On the other hand, there remain at list four issues that the Award has not fully addressed and which should be the subject of discussion between states concerned. They can be listed as follows:

  • First, the claimant states in the sovereignty dispute over the Spratly Islands should, in the light of the Award, discuss with each other the status of the remaining features which have not been examined by the Tribunal. This will help clarify further the geographical scope of the disputed waters relating to the Spratly Islands.
  • Secondly, the Award is the first judicial decision addressing thoroughly and authoritatively Article 121 of UNCLOS and its application to the features in the Spratly Islands. The Tribunal’s reasoning will be useful for China and Viet Nam in their respective (re)examination of their positions regarding the status of the features in the Paracel Islands. This can help clarify further the disputed waters in the South China Sea as well as their impact on maritime zones of China and Viet Nam in the northern area of the South China Sea.
  • Thirdly, the Tribunal has found that Scarborough Shoal has been a traditional fishing ground for fishermen of different nationalities, particularly China, the Philippines and Viet Nam. It is imperative that these three countries discuss an appropriate modality to manage and protect traditional fishing rights of their fishermen.

* * *

● **Short problem**
Name every country mentioned in the passage on the South China Sea award.

● **Given information**
* * *

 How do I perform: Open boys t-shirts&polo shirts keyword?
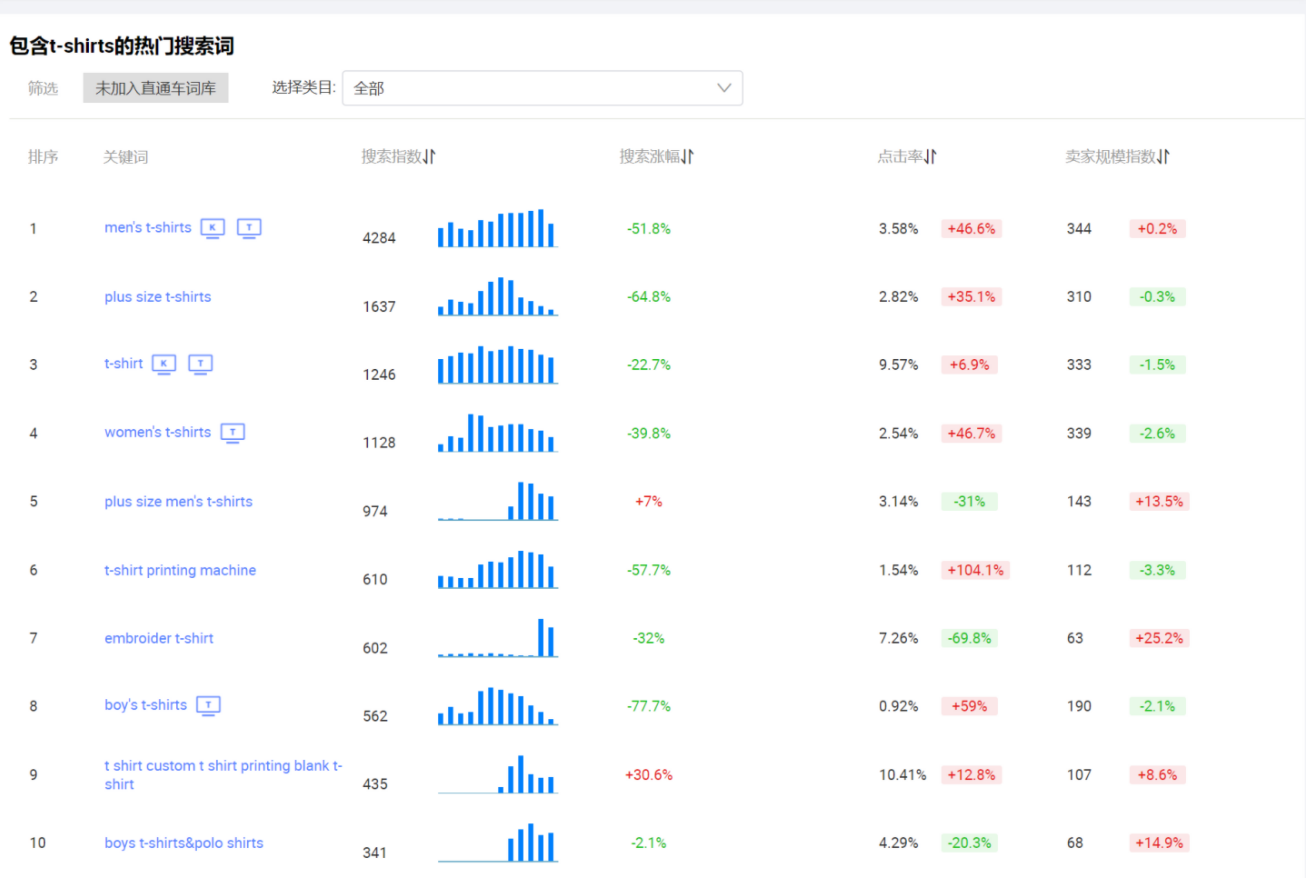[x=184, y=843]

* * *

● **Written reply**
China, Viet Nam, and the Philippines.